▶ **DIRECTION**
Express each line as a string in a JSON list, starting at the line containing "Task: Go to the next record arrow" and continuing to the end of the data. Skip blank lines and leave the pictures out.

☆ ☆ ☆

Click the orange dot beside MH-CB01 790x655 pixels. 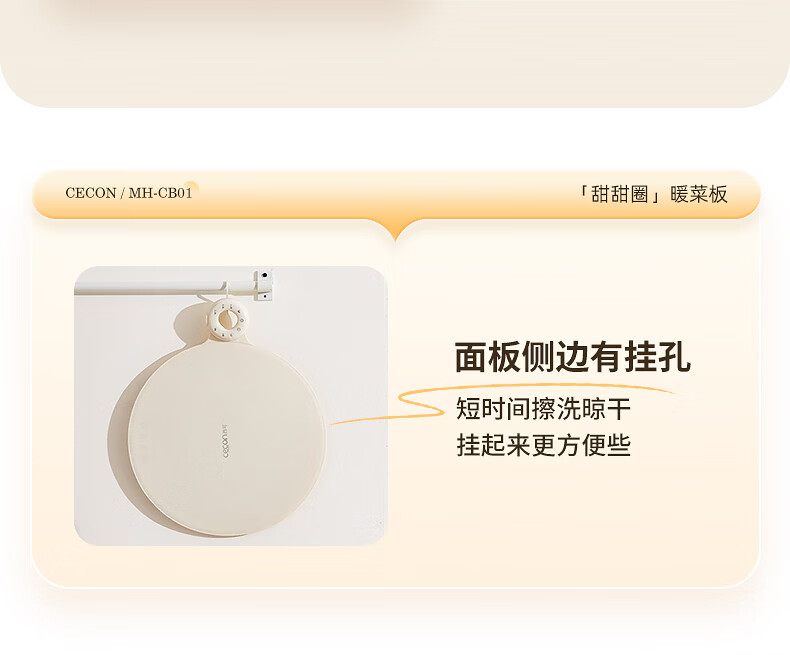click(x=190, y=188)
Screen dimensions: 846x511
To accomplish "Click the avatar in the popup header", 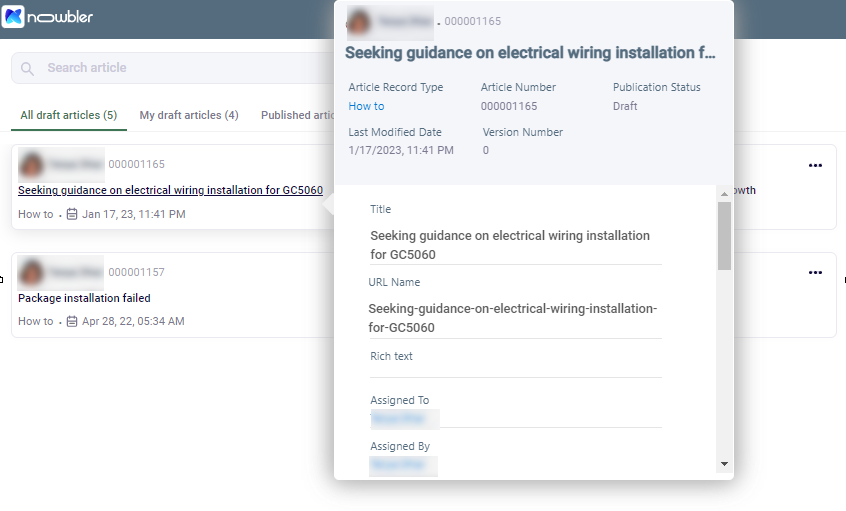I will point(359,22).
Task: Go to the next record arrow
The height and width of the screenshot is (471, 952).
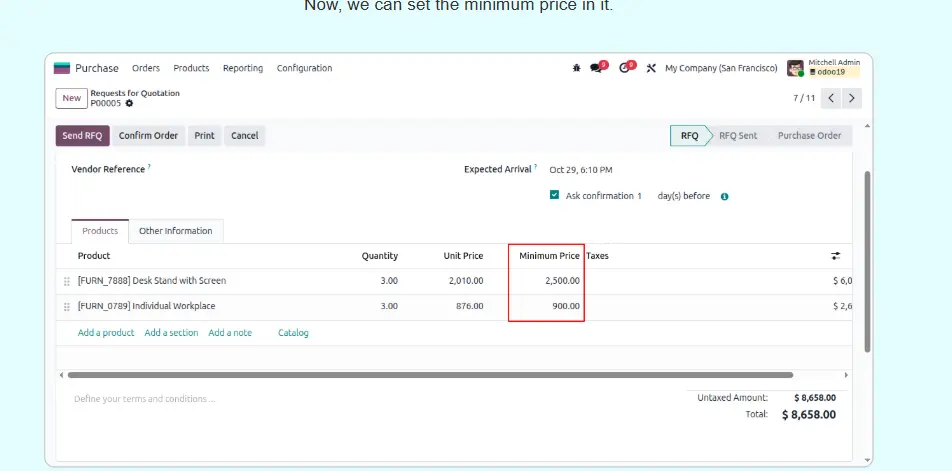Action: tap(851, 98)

☆ ☆ ☆

▶ **TASK ANSWER**
[
  "Task: Go to the next record arrow",
  "The height and width of the screenshot is (471, 952).",
  "Action: tap(851, 98)"
]